PROBLEM TO SOLVE: Pick up the passage on Velázquez's portrait of Baltasar Carlos and carry it forward from its last sentence.

SOURCE TEXT:
__________________________________________________

There is no work in the Koch Gallery that I would call canonical, but there are at least two that could be, and both of them would make the canon more interesting if they were. Juan de Pareja is a great and important painting, and the Met’s decision to spend a record-breaking sum on it in 1970 looks better all the time, but as paintings by Velázquez go, is it all that interesting? I don’t think it’s even close to as interesting as the MFA’s Don Baltasar Carlos and an Attendant (or, as it was known until recently, Don Baltasar Carlos with a Dwarf6).
Born in 1629, Baltasar Carlos was the only son of the union of King Philip IV of Spain and his queen, Elisabeth of France. When Baltasar Carlos died of smallpox in 1646, the Spanish crown was left without an heir. Elisabeth having died in 1644, it became necessary for Philip to remarry, which he did, in 1649. His second wife, Mariana, was the Austrian princess originally promised to his son
All of this was in the future in 1631, when Velázquez, just returned to Madrid from a long embassy in Rome, painted Baltasar Carlos with one of the resident dwarves of the Spanish court. The identity of the dwarf has never been determined, nor has the gender, though one plausible analysis, based on costume, suggests female.

__________________________________________________

Recorded data:
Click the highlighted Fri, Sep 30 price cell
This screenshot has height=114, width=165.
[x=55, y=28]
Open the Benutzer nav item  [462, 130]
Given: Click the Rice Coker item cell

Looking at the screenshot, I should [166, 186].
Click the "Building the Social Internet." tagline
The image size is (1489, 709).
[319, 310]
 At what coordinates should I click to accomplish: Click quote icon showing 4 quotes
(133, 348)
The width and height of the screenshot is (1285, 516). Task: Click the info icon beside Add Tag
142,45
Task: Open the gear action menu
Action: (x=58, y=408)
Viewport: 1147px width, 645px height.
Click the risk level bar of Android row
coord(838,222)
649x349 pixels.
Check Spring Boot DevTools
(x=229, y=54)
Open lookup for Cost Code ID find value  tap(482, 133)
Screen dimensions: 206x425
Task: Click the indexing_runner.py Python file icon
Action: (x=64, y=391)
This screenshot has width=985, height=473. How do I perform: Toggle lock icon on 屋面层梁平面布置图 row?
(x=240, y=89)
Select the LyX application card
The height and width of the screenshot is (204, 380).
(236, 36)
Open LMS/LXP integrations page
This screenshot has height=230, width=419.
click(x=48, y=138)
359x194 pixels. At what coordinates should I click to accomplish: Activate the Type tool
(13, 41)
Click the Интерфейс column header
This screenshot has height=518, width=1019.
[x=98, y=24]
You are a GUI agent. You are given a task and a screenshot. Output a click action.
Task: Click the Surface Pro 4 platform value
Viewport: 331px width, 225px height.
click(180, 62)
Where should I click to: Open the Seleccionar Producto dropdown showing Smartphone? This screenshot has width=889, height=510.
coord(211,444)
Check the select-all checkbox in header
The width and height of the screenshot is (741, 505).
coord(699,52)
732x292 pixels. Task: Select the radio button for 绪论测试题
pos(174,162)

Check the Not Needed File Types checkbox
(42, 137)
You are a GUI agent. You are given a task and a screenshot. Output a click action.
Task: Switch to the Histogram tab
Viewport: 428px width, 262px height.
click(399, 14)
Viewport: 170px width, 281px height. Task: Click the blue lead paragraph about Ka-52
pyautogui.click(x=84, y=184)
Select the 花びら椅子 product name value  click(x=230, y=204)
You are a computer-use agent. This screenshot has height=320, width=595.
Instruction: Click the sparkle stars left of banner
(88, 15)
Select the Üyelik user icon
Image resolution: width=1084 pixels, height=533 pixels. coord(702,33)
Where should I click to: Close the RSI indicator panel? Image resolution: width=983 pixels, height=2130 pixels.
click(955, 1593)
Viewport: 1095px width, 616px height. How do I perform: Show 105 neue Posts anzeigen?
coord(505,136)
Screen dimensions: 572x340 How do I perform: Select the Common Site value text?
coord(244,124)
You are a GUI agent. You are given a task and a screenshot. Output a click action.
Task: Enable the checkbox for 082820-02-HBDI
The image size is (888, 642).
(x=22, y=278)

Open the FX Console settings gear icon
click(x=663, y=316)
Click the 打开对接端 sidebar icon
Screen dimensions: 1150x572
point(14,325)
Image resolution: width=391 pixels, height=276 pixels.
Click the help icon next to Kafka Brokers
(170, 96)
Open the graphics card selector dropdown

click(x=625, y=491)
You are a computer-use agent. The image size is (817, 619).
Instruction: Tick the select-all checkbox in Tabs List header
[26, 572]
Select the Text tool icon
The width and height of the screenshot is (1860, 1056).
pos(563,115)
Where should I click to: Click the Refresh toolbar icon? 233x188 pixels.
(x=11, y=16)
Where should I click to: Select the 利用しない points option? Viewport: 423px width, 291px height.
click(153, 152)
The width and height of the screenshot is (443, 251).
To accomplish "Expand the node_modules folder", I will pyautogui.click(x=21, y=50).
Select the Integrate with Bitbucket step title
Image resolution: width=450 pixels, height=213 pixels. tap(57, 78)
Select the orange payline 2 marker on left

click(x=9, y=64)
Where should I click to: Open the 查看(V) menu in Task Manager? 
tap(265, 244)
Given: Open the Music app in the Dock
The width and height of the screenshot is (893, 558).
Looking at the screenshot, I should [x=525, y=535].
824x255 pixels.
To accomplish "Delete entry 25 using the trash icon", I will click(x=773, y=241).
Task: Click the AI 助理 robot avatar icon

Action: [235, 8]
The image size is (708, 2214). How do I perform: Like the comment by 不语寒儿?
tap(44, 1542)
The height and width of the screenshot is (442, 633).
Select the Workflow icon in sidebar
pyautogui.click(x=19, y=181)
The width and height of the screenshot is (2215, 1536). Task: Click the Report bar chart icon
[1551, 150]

__________________________________________________

RESULT:
The identity of a dwarf in a Velázquez painting—only a specialist on the Spanish court could take an interest in such a question. There’s another mystery here, though. It is striking how much more alive the figure of the dwarf is, than that of the prince. Not only do the two not interact, they barely seem to occupy the same physical space. In a catalogue entry for a 1989 exhibition at the Met, the Spanish art historian Julián Gállego made a tantalizing proposition. Having observed a horizontal line dividing the carpet in the foreground into sections, he suggested this is a panting of a painting—the dwarf is standing before, to quote Gállego, “a replica of a hypothetical 1631 portrait by Velázquez.”
Velázquez experimented with conceits of this nature early in his career, in two of the kitchen scenes (bodegones) he made before he left Seville for Madrid, Christ in the House of Martha and Mary and The Supper at Emmaus. In both paintings there is ambiguity about the biblical scene in the background—is it depicted in a painting on the wall, or is it taking place in the next room? Late in his life he revisited the format. There is a tapestry version of Titian’s Triumph of Bacchus in the The Spinners (Las Hilanderas), and then, of course, there is the most celebrated painting within a painting in the history of Western art—the canvas, seen only from behind, on which, in Las Meninas, Velázquez himself is at work.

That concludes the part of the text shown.